One theme from Cohen and Rosenzweig that many of you picked up on in your response papers was that of accessibility, that they expected (rightly, it seems) that digitization would make history (and historical sources) more widely available to more people. Here are Sarah and Collin’s reflections on that theme. Did you resonate with their experiences as you perused other digital history projects? Do you see downsides to — or limits on — accessibility as Cohen and Rosenzweig describe it?
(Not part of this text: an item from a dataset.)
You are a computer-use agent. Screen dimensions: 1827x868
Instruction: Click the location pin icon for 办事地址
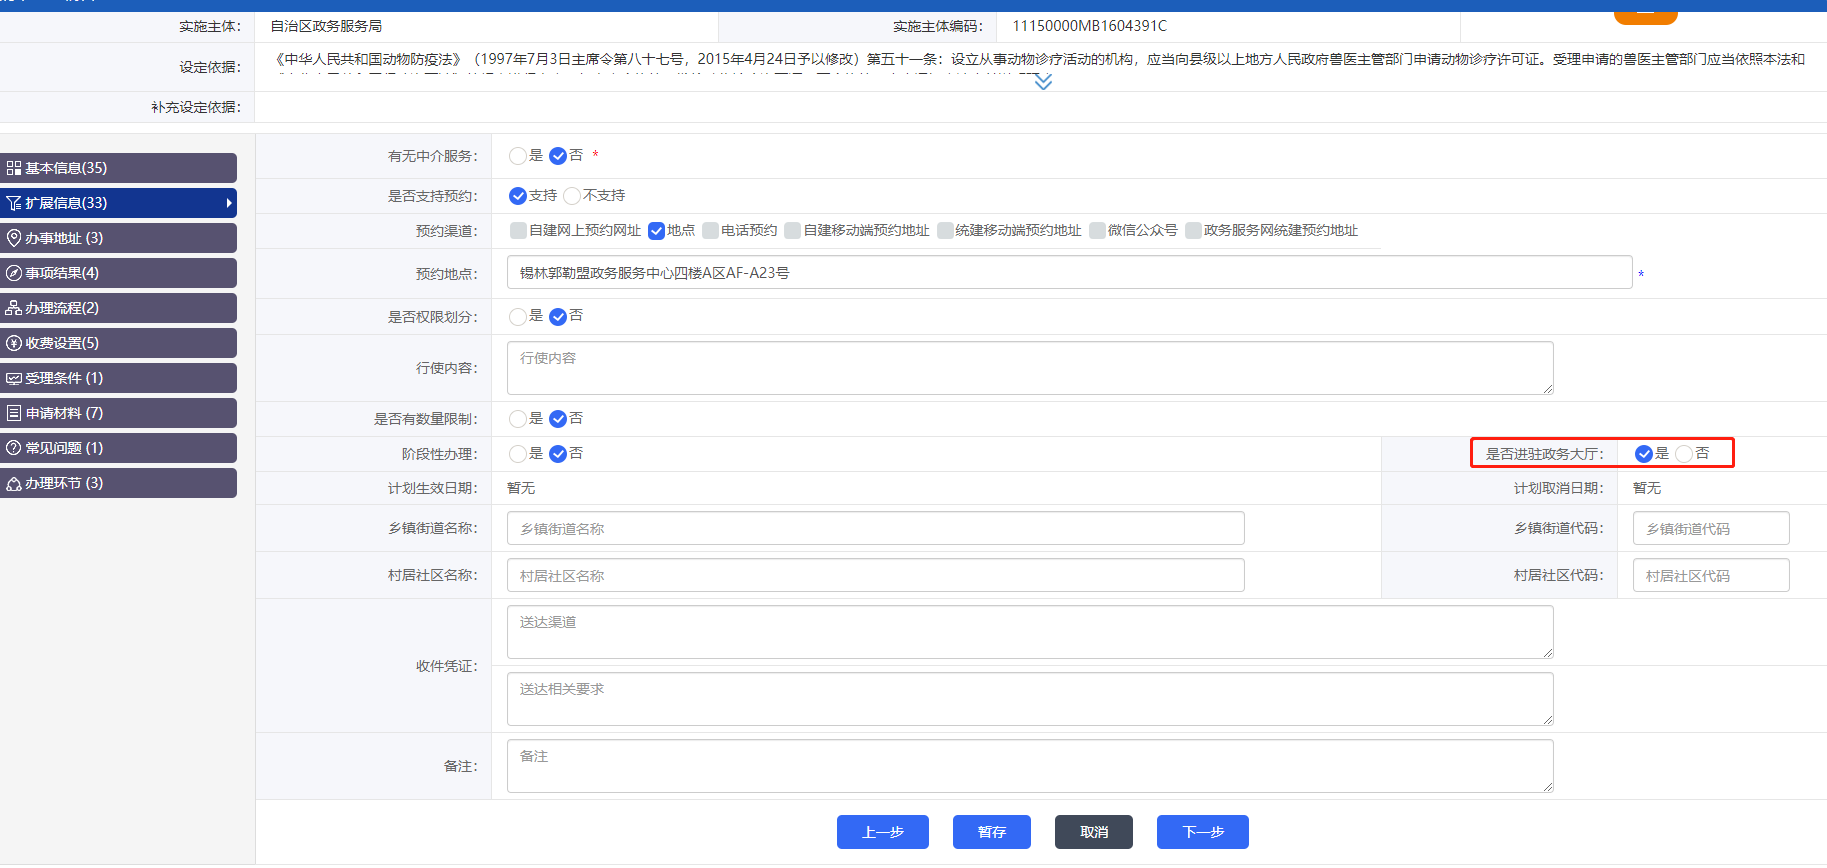click(x=14, y=238)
Upon examination of the various collections in Bethel’s digital library, the theme of accessibility continued to define my perception of the merits of the digital displays. Largely composed of primary sources instead of narrative secondary essays, many of the documents and images associated with Bethel’s history are now easily accessible, whereas a few decades earlier, one may not even know where to begin to find a particular publication or image. In the past, finding a particular primary source required a great deal of time and financial investment to travel to the one physical archive of interest (C&R). Despite claims of the new interactive, multilinear, and flexible nature of digital collections, the major peril of increasing passivity is epitomized by narrative attempts found on projects like the Bethel at War project. The nonlinear setup of this website may inhibit the reader’s understanding, as it lacks the opportunity the linear expositions give to truly gain access to the “thoughts and experiences of others” (C&R). The screen format where readers can move quickly from one page to the next of interactive displays tends to put more focus on what individual reader himself is experiencing (C&R). Although written over ten years ago, the majority of the promises and perils still apply today.
– Sarah Sauer
A simple search on the Bethel Archive for “Scandia Baptist Church” will give over one hundred results in the Bethel collection alone, ranging from pictures to the articles in the Clarion. Now anyone doing research can peruse private collections that only a privileged few had access to in the past. Sadly, these advancements in the storage and accessibility has also led to increase in ease of forgery. Programs like Photoshop can easily place someone into a photograph when they were never there. Then it is possible to upload that photo to a database and eventually it could be accepted as true. This seems to go in the opposite direction of idea of historical narratives. Cohen and Rosenzweig predicted a future where historians would have easy access to whatever they needed. As technology continues to develop this is true, but each advancement has its unique constraints.